> [What this task involves]:
Please copy the lines from the one containing "Given: Open the Settings tab" up to and including the one containing "Looking at the" word for word, leaving out the pictures.

> [Record set]:
----------------
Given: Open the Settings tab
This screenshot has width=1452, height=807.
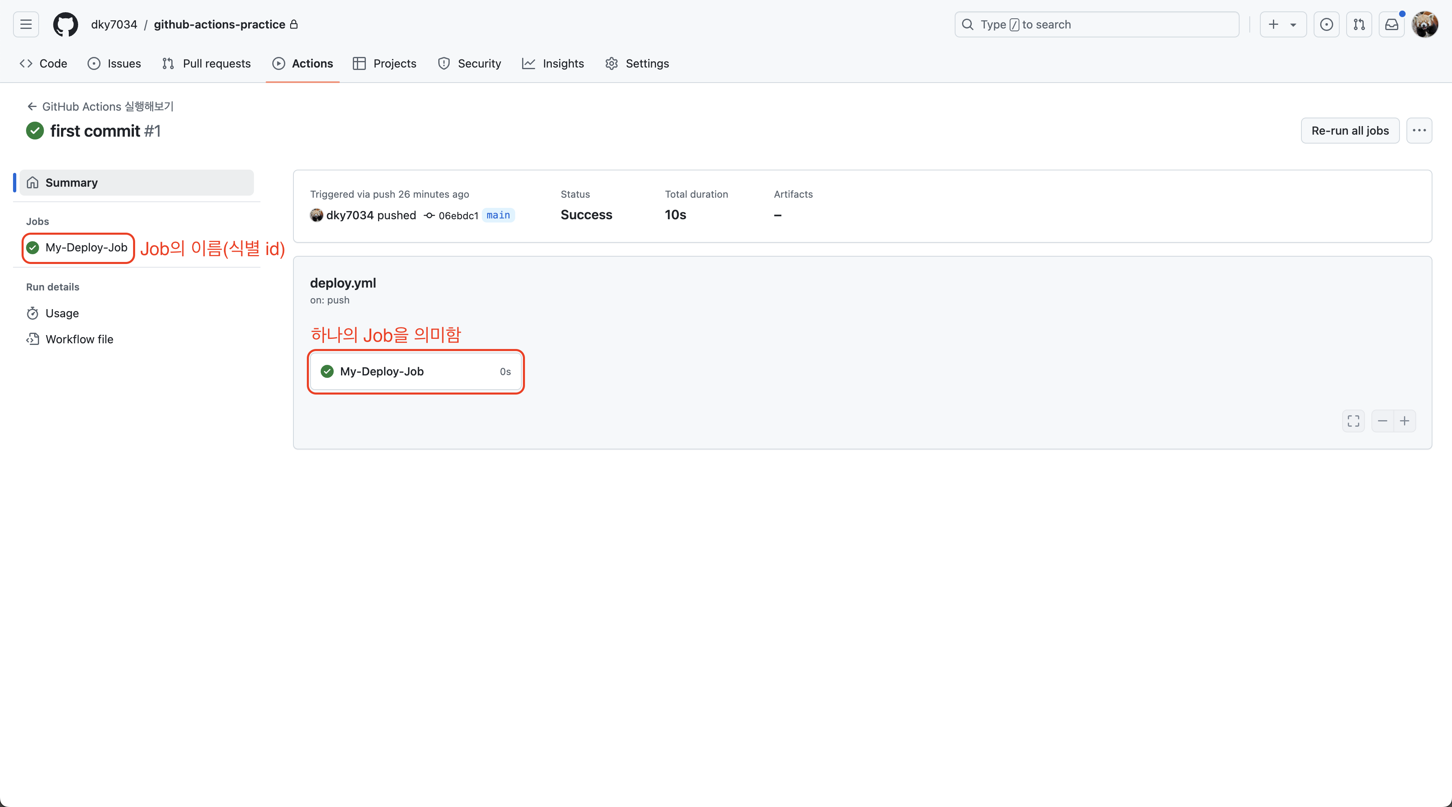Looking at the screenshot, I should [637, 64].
----------------
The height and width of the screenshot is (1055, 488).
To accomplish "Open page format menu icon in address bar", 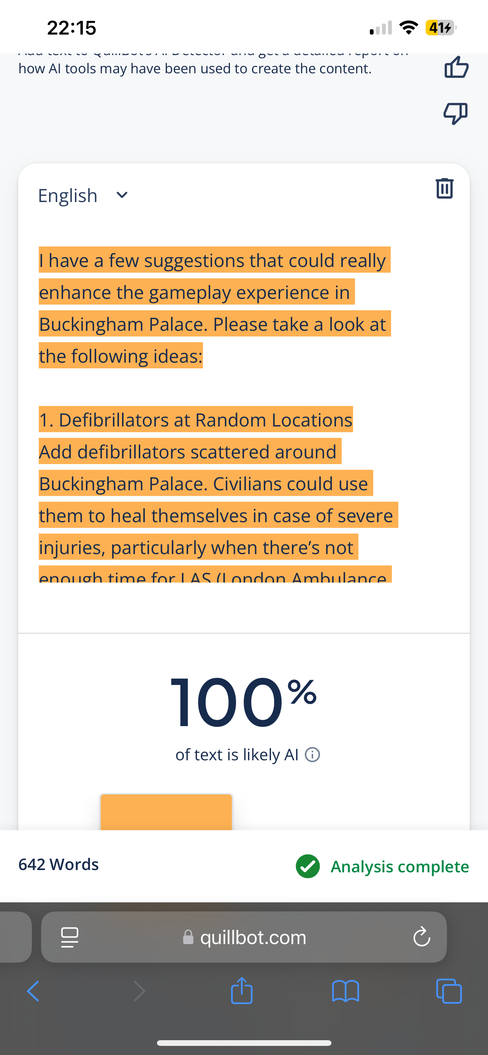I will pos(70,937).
----------------
> [Result of this exercise]:
Given: Open the Settings tab
This screenshot has width=1452, height=807.
Looking at the screenshot, I should [637, 64].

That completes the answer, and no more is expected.